■ **SUPPLIED TEXT**:
┄┄┄┄┄┄┄┄┄┄
ADR: Isolation Hardening (2026-05-13)

Status: Accepted. Context: Agent symlink incident in scitex-stats-auditor proof of concept; sac’s positioning vs. Clew reproducibility verification.

Problem

On 2026-05-13 the first per-package auditor (scitex-stats-auditor) ran under Apptainer with sac-base.sif + overlay and reported: “the project venv targets /opt/python3.12/bin/python3.12, which is missing on this host; I repaired it by symlinking it to /usr/bin/python3.12.” The agent’s mental model was that it had patched the host. Investigation showed the symlink only landed in the container’s overlay — the host was untouched. But two systemic gaps were exposed:

The agent thought it had host write access. Apptainer’s defaults make the container/host boundary porous enough that an agent can’t distinguish “I patched the container’s view of /opt” from “I patched the host.”
┄┄┄┄┄┄┄┄┄┄
■ **TASK REQUIREMENTS**:
In the isolation hardening ADR, where did the agent's symlink actually end up? This data comes from a separate source.

Data on locating words and elements
┄┄┄┄┄┄┄┄┄┄
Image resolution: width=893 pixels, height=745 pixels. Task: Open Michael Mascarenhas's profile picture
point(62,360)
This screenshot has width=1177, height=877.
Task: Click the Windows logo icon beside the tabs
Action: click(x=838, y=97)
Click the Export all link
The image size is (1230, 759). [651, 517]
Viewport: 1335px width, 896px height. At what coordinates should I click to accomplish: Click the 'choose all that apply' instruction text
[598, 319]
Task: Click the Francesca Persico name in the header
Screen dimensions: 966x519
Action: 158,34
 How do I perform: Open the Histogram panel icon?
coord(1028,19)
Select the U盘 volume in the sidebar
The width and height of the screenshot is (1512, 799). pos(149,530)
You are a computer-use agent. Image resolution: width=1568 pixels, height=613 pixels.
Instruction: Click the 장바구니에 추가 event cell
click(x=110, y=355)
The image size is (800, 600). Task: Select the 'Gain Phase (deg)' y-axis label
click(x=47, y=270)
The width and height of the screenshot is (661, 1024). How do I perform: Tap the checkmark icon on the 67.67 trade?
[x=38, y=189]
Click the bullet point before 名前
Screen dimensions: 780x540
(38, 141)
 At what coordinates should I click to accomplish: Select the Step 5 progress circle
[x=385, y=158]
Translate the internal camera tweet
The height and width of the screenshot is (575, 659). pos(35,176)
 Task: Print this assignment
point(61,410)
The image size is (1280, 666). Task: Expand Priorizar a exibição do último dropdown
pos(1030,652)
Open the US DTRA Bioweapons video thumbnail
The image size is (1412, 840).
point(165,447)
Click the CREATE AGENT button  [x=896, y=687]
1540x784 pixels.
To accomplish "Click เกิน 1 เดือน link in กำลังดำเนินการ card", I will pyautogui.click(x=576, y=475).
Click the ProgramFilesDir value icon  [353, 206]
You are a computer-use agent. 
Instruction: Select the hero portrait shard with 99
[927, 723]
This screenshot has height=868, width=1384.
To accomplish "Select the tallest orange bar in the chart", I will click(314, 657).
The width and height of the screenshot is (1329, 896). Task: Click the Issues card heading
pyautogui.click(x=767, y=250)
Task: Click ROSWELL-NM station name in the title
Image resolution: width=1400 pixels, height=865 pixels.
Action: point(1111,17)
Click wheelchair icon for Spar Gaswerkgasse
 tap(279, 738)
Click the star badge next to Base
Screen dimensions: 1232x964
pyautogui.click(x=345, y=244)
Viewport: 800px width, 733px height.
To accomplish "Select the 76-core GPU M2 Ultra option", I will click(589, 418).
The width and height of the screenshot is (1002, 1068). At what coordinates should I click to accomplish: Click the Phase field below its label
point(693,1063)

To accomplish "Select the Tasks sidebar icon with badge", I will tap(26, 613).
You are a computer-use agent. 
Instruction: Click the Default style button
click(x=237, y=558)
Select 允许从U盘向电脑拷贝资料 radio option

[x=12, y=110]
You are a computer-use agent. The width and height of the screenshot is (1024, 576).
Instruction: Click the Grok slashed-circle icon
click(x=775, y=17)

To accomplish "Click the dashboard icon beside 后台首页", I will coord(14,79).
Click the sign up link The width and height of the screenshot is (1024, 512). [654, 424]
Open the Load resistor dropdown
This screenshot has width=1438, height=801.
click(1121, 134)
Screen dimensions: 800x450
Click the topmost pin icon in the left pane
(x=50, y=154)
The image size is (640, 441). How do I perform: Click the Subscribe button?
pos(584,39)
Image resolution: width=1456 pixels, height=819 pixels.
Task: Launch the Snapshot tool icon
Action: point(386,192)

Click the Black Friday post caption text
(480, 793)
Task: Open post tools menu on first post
┄┄┄┄┄┄┄┄┄┄
■ **ANSWER**:
It landed only in the container's overlay, and the host was untouched.